## Problem to solve
All of the data must be output without alteration.

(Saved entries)
▬▬▬

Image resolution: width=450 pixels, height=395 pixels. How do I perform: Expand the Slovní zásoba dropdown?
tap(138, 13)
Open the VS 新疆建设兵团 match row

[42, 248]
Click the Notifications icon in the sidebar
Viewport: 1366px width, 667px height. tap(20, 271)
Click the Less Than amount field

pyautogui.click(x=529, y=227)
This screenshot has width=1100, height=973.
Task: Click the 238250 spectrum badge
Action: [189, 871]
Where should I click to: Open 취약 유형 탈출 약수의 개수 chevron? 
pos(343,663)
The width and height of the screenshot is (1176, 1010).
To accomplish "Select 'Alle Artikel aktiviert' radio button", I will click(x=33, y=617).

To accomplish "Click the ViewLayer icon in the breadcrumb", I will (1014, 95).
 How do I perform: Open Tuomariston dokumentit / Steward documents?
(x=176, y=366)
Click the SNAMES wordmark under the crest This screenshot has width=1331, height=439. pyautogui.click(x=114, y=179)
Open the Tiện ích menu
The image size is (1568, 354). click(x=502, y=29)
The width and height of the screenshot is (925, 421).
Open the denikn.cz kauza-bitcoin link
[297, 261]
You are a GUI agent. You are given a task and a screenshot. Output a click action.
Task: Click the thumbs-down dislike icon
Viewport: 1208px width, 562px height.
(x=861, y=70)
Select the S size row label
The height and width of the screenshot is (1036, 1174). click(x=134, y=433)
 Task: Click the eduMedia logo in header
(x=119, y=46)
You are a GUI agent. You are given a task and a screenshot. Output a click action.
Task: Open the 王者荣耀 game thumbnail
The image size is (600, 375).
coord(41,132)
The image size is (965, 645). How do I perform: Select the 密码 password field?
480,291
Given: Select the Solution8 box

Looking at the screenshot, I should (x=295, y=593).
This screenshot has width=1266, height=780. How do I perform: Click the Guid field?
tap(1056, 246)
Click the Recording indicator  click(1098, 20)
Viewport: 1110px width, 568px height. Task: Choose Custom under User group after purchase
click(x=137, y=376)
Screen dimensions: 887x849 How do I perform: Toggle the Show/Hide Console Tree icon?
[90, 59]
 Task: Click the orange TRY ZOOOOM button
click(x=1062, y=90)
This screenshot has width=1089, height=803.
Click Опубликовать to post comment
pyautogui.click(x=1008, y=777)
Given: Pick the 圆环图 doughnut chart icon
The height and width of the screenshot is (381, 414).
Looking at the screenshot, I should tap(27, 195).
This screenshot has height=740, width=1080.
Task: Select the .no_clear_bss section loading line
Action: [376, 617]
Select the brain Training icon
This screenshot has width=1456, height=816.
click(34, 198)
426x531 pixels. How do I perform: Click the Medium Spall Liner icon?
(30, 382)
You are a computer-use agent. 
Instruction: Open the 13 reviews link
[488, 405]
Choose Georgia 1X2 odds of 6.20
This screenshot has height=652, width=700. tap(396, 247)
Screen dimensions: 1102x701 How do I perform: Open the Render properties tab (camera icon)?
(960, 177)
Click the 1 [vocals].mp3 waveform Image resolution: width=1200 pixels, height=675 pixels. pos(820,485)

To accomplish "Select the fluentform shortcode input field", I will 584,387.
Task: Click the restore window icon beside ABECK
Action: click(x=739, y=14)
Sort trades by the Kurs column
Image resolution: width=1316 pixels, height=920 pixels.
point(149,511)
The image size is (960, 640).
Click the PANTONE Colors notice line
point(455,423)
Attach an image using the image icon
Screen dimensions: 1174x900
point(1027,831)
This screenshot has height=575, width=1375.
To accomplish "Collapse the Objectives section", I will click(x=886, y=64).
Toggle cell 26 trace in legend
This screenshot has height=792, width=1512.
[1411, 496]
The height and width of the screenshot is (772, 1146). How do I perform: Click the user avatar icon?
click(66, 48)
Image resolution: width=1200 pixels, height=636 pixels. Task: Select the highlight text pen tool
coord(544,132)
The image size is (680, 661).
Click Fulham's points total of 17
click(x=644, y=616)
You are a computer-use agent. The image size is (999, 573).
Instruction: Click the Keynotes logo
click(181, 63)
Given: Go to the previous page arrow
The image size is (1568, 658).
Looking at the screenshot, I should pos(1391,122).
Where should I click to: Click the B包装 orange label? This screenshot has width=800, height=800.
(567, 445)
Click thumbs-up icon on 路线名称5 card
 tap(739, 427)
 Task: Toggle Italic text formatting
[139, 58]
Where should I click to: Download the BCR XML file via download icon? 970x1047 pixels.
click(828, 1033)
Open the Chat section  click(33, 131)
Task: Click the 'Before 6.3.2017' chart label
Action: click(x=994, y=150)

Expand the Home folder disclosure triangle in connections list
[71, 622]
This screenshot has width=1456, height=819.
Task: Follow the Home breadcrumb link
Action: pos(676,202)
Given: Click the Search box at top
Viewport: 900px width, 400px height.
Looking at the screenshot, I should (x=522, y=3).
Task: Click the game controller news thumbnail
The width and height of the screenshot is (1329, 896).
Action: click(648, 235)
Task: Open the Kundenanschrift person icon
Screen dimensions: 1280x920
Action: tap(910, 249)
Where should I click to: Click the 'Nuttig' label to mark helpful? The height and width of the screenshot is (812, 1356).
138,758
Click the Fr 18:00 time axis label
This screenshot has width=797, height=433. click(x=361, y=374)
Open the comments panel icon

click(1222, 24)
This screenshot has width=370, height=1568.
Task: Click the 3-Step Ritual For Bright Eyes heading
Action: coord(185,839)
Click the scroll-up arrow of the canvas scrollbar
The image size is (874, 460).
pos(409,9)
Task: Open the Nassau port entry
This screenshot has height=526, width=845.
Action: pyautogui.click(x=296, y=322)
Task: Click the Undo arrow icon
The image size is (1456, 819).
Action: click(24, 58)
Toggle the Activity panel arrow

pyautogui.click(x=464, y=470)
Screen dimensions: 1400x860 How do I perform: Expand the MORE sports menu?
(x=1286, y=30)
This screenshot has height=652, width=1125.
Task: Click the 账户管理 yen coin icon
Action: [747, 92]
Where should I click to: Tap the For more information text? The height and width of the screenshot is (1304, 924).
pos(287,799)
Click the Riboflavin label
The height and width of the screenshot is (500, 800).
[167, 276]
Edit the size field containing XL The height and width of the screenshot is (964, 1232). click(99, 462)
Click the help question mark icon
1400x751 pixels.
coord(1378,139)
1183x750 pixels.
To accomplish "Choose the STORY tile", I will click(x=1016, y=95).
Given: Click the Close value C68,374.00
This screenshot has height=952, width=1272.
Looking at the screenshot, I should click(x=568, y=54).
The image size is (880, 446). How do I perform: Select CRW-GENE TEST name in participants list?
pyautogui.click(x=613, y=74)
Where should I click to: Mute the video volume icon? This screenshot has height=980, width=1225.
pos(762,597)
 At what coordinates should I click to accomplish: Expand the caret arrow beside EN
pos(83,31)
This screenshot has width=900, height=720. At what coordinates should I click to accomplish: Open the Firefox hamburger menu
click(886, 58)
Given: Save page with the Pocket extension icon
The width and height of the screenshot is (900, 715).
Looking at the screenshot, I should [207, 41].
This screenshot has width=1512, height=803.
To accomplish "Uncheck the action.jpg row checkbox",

▬▬▬

## Task response
Image resolution: width=450 pixels, height=395 pixels. How do I perform: Expand the Slovní zásoba dropdown?
tap(138, 13)
Open the VS 新疆建设兵团 match row

[42, 248]
Click the Notifications icon in the sidebar
Viewport: 1366px width, 667px height. tap(20, 271)
Click the Less Than amount field

pyautogui.click(x=529, y=227)
This screenshot has width=1100, height=973.
Task: Click the 238250 spectrum badge
Action: [189, 871]
Where should I click to: Open 취약 유형 탈출 약수의 개수 chevron? 
pos(343,663)
The width and height of the screenshot is (1176, 1010).
To accomplish "Select 'Alle Artikel aktiviert' radio button", I will click(x=33, y=617).

To accomplish "Click the ViewLayer icon in the breadcrumb", I will (1014, 95).
 How do I perform: Open Tuomariston dokumentit / Steward documents?
(x=176, y=366)
Click the SNAMES wordmark under the crest This screenshot has width=1331, height=439. pyautogui.click(x=114, y=179)
Open the Tiện ích menu
The image size is (1568, 354). click(x=502, y=29)
The width and height of the screenshot is (925, 421).
Open the denikn.cz kauza-bitcoin link
[297, 261]
You are a GUI agent. You are given a task and a screenshot. Output a click action.
Task: Click the thumbs-down dislike icon
Viewport: 1208px width, 562px height.
(x=861, y=70)
Select the S size row label
The height and width of the screenshot is (1036, 1174). click(x=134, y=433)
 Task: Click the eduMedia logo in header
(x=119, y=46)
You are a GUI agent. You are given a task and a screenshot. Output a click action.
Task: Open the 王者荣耀 game thumbnail
The image size is (600, 375).
coord(41,132)
The image size is (965, 645). How do I perform: Select the 密码 password field?
480,291
Given: Select the Solution8 box

Looking at the screenshot, I should (x=295, y=593).
This screenshot has width=1266, height=780. How do I perform: Click the Guid field?
tap(1056, 246)
Click the Recording indicator  click(1098, 20)
Viewport: 1110px width, 568px height. Task: Choose Custom under User group after purchase
click(x=137, y=376)
Screen dimensions: 887x849 How do I perform: Toggle the Show/Hide Console Tree icon?
[90, 59]
 Task: Click the orange TRY ZOOOOM button
click(x=1062, y=90)
This screenshot has width=1089, height=803.
Click Опубликовать to post comment
pyautogui.click(x=1008, y=777)
Given: Pick the 圆环图 doughnut chart icon
The height and width of the screenshot is (381, 414).
Looking at the screenshot, I should tap(27, 195).
This screenshot has height=740, width=1080.
Task: Select the .no_clear_bss section loading line
Action: [376, 617]
Select the brain Training icon
This screenshot has width=1456, height=816.
click(34, 198)
426x531 pixels. How do I perform: Click the Medium Spall Liner icon?
(30, 382)
You are a computer-use agent. 
Instruction: Open the 13 reviews link
[488, 405]
Choose Georgia 1X2 odds of 6.20
This screenshot has height=652, width=700. tap(396, 247)
Screen dimensions: 1102x701 How do I perform: Open the Render properties tab (camera icon)?
(960, 177)
Click the 1 [vocals].mp3 waveform Image resolution: width=1200 pixels, height=675 pixels. pos(820,485)

To accomplish "Select the fluentform shortcode input field", I will 584,387.
Task: Click the restore window icon beside ABECK
Action: click(x=739, y=14)
Sort trades by the Kurs column
Image resolution: width=1316 pixels, height=920 pixels.
point(149,511)
The image size is (960, 640).
Click the PANTONE Colors notice line
point(455,423)
Attach an image using the image icon
Screen dimensions: 1174x900
point(1027,831)
This screenshot has height=575, width=1375.
To accomplish "Collapse the Objectives section", I will click(x=886, y=64).
Toggle cell 26 trace in legend
This screenshot has height=792, width=1512.
[1411, 496]
The height and width of the screenshot is (772, 1146). How do I perform: Click the user avatar icon?
click(66, 48)
Image resolution: width=1200 pixels, height=636 pixels. Task: Select the highlight text pen tool
coord(544,132)
The image size is (680, 661).
Click Fulham's points total of 17
click(x=644, y=616)
You are a computer-use agent. The image size is (999, 573).
Instruction: Click the Keynotes logo
click(181, 63)
Given: Go to the previous page arrow
The image size is (1568, 658).
Looking at the screenshot, I should pos(1391,122).
Where should I click to: Click the B包装 orange label? This screenshot has width=800, height=800.
(567, 445)
Click thumbs-up icon on 路线名称5 card
 tap(739, 427)
 Task: Toggle Italic text formatting
[139, 58]
Where should I click to: Download the BCR XML file via download icon? 970x1047 pixels.
click(828, 1033)
Open the Chat section  click(33, 131)
Task: Click the 'Before 6.3.2017' chart label
Action: click(x=994, y=150)

Expand the Home folder disclosure triangle in connections list
[71, 622]
This screenshot has width=1456, height=819.
Task: Follow the Home breadcrumb link
Action: pos(676,202)
Given: Click the Search box at top
Viewport: 900px width, 400px height.
Looking at the screenshot, I should (x=522, y=3).
Task: Click the game controller news thumbnail
The width and height of the screenshot is (1329, 896).
Action: click(648, 235)
Task: Open the Kundenanschrift person icon
Screen dimensions: 1280x920
Action: tap(910, 249)
Where should I click to: Click the 'Nuttig' label to mark helpful? The height and width of the screenshot is (812, 1356).
138,758
Click the Fr 18:00 time axis label
This screenshot has width=797, height=433. click(x=361, y=374)
Open the comments panel icon

click(1222, 24)
This screenshot has width=370, height=1568.
Task: Click the 3-Step Ritual For Bright Eyes heading
Action: coord(185,839)
Click the scroll-up arrow of the canvas scrollbar
The image size is (874, 460).
pos(409,9)
Task: Open the Nassau port entry
This screenshot has height=526, width=845.
Action: pyautogui.click(x=296, y=322)
Task: Click the Undo arrow icon
The image size is (1456, 819).
Action: click(24, 58)
Toggle the Activity panel arrow

pyautogui.click(x=464, y=470)
Screen dimensions: 1400x860 How do I perform: Expand the MORE sports menu?
(x=1286, y=30)
This screenshot has height=652, width=1125.
Task: Click the 账户管理 yen coin icon
Action: [747, 92]
Where should I click to: Tap the For more information text? The height and width of the screenshot is (1304, 924).
pos(287,799)
Click the Riboflavin label
The height and width of the screenshot is (500, 800).
[167, 276]
Edit the size field containing XL The height and width of the screenshot is (964, 1232). click(99, 462)
Click the help question mark icon
1400x751 pixels.
coord(1378,139)
1183x750 pixels.
To accomplish "Choose the STORY tile", I will click(x=1016, y=95).
Given: Click the Close value C68,374.00
This screenshot has height=952, width=1272.
Looking at the screenshot, I should click(x=568, y=54).
The image size is (880, 446). How do I perform: Select CRW-GENE TEST name in participants list?
pyautogui.click(x=613, y=74)
Where should I click to: Mute the video volume icon? This screenshot has height=980, width=1225.
pos(762,597)
 At what coordinates should I click to accomplish: Expand the caret arrow beside EN
pos(83,31)
This screenshot has width=900, height=720. At what coordinates should I click to accomplish: Open the Firefox hamburger menu
click(886, 58)
Given: Save page with the Pocket extension icon
The width and height of the screenshot is (900, 715).
Looking at the screenshot, I should [207, 41].
This screenshot has width=1512, height=803.
To accomplish "Uncheck the action.jpg row checkbox",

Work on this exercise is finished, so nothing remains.